Analysis of wine has found two glasses could be enough to reach the recommended daily sugar limit for adults.
Research by Alcohol Health Alliance UK found some bottles had up to 59g of sugar, more than a glazed doughnut.
An independent laboratory analysed bottles of red, white, rosé, fruit and sparkling wine from popular UK brands.
None of the bottles featured nutritional information on labels as this is currently not required by law.
Calorie content was only displayed on a fifth of the bottles analysed by the lab.
Campaigners are calling for change, to better inform wine drinkers about how many calories and how much sugar they are consuming.
Health body NHS recommends adults consume a maximum of 30g of “free sugars” per day, which includes sugar in fruit juices and smoothies, or sugar added to food or drink.
Analysis shows that it’s possible to reach an adult’s daily sugar limit by drinking two medium-sized glasses of some wines.

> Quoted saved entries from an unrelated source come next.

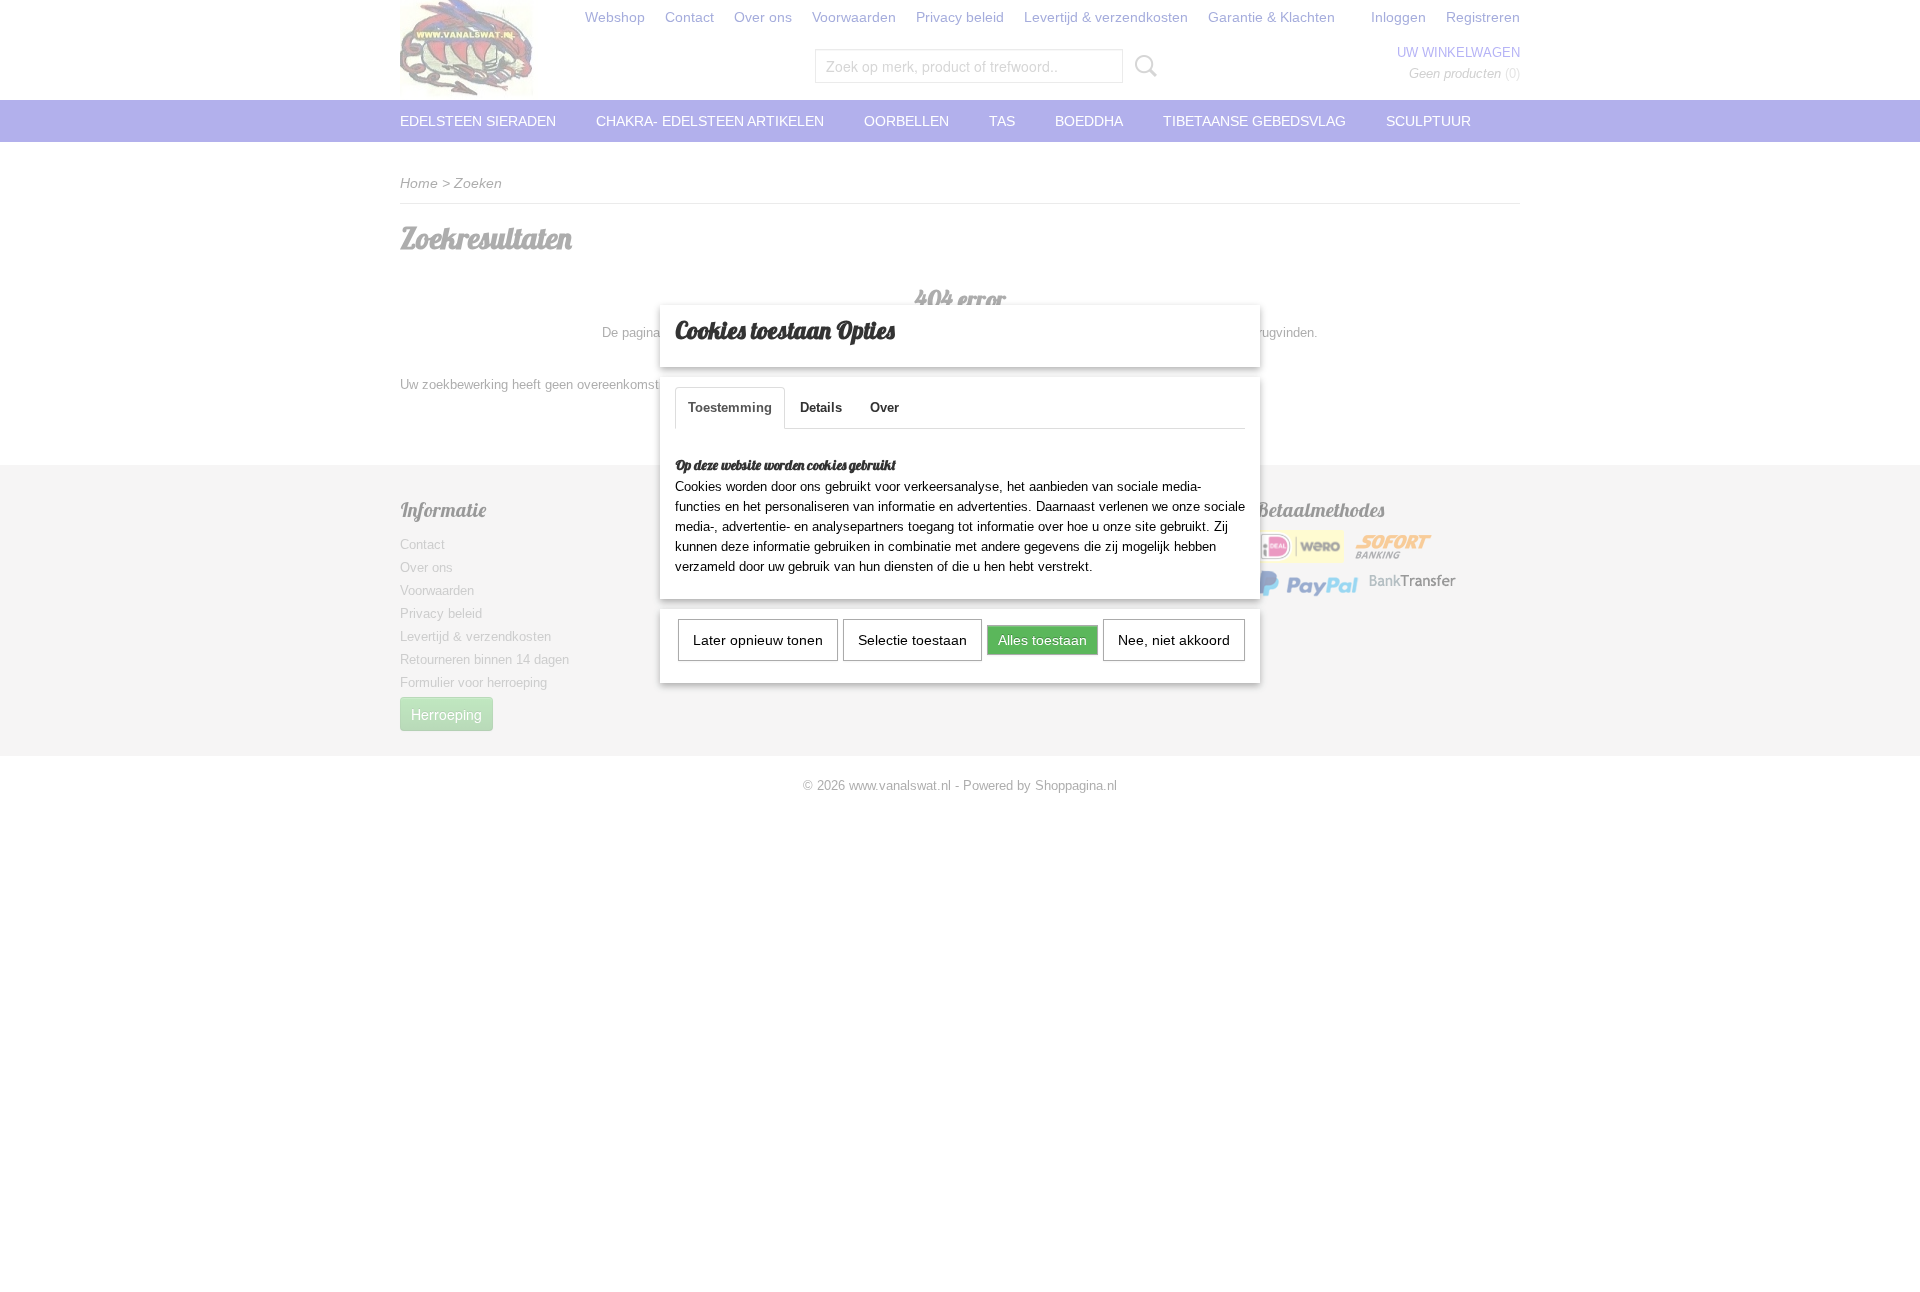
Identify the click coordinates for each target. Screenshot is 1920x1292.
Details (821, 407)
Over (884, 407)
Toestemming (730, 407)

It also found lower-strength wines were among those containing the most sugar, meaning they were not necessarily a healthy choice, despite their lower alcohol content.
In the UK, alcoholic drinks are required to display volume and strength in units of alcohol by volume (ABV).
Labelling must also identify any common allergens, but there are no requirements for ingredients, health warnings or nutritional value as found on many other food and drink food products.